## Reading text
........
An Garda Síochána has been forced into an unprecedented admission that the number of breath tests it claimed to have carried out to catch those drink driving was grossly exaggerated for years.
In the period 2012 to 2016, Garda records claimed two million breath tests were carried out. However, it has now emerged the real number of breath tests carried out was just over one million.
The force was under significant pressure during the period to target drink driving and reduce road fatalities.
Asked whether the figures had been deliberately inflated, Assistant Commissioner Michael Finn, who is in charge or roads policing across the Garda, said: "The figures don't add up. Certainly (gardaí) weren't recording them correctly."
The Policing Authority said the discovery raised "serious questions of integrity" for the Garda and "raises a widespread concern in the way Gardaí go about their daily work".
It added: “In the view of the authority, the scale of the discrepancy is further evidence of deep cultural problems within the Garda service – a culture in which such behaviour was possible.”
Disappointment
The authority had raised its concerns with Garda Commissioner Noirin O’Sullivan last month and had also expressed its disappointment at not being informed an audit was underway.
The accurate data pointing to the recording of one million "ghost" breath tests came to light from the Medical Bureau of Road Safety, which calibrates testing devices from the Garda.
The Garda’s records on its PULSE database capture 1,995,369 breath tests carried out between 2012 and 2016. However, the bureau’s records show 1,058,157 tests during that period.
The bureau constantly recalibrates each testing device every six months and when it does so it notes the number of tests carried out on that device since it was last recalibrated.
Over a year ago the Garda withdrew from its website its data for the number of tests carried out in recent years.
Mr Finn said the force was not sufficiently satisfied with its revised data to publish it yet. It had also decided, for now, not to publish figures for breath testing currently being carried out and would not do so until the end of this year.
Mr Finn said there were over 1,200 breath testing devices used around the State and that the number of tests performed had not been noted when the devices were in use. Instead, gardaí later entered the number of tests carried out onto a record on the PULSE computer database.
Public meeting
Mr Finn denied the Garda was only revealing the size of the problem now because it had been highlighted by a report in The Irish Times last month.
Within days of that report, chair of the Policing Authority Josephine Feehily raised the matter with Commissioner O'Sullivan and her team at a public meeting.
She revealed the Garda had never told the authority an audit into the discrepancy in the figures was underway and that the authority members first heard about it in The Irish Times report.
The Garda held a media briefing Thursday to outline the findings if that audit and release other information about serious problems identified with other areas of roads policing.
........
## The data
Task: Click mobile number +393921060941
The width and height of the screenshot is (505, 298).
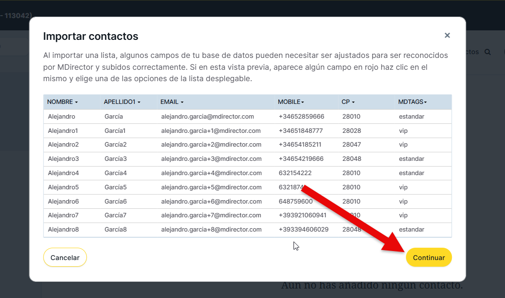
........
## Problem to solve
Can you return, word for word, the part of the article on Garda breath tests that begins at the words "The accurate data" and stops after "during that period."? The listing has nothing to do with the article on Garda breath tests.

## Response
The accurate data pointing to the recording of one million "ghost" breath tests came to light from the Medical Bureau of Road Safety, which calibrates testing devices from the Garda.
The Garda’s records on its PULSE database capture 1,995,369 breath tests carried out between 2012 and 2016. However, the bureau’s records show 1,058,157 tests during that period.